Pero hay otras razones para que esto suceda así y mis sacerdotes no las pueden ignorar sin traicionar su vocación.

 ¿No son los sacerdotes mis corredentores? ¿Ignoran este punto funda­mental de la vida sacerdotal? ¿Han olvidado quizá mi in­finito sufrimiento por las almas? ¿No saben ya posar su mirada en Mí Crucificado? ¿No saben tal vez que si no me siguen en el camino de la Cruz, es decir de penitencia in­terior y exterior anulan su fecundidad espiritual?

 ¿No piensan muchos sacerdotes en el bien que ha faltado a tan­tas almas perdidas? ¿No piensan que para ellos es un deber de justicia y de caridad obrar santamente para salvar al­mas?
No tienen tiempo para arrodillarse ante Mí Crucifi­cado para hacer un serio examen de conciencia, para escu­char mi voz... si lo hicieran ¡cuánta luz en sus almas!

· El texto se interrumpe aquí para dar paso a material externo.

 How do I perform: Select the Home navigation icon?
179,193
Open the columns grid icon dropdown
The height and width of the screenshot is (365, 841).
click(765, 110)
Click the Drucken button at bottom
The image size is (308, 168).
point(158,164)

Recientemente te he hablado de la Comunión de los Santos, otra realidad sublime, otra fuente de gracia y de gracias para quien cree en ella y de ella vive.
Los frutos de Mi Redención pasan y deben circular en todo Mi Cuerpo Místico, es decir, la Iglesia triunfante, purgante y militante. Pero pasan en medida y proporción de la cual sabéis y os queréis valer.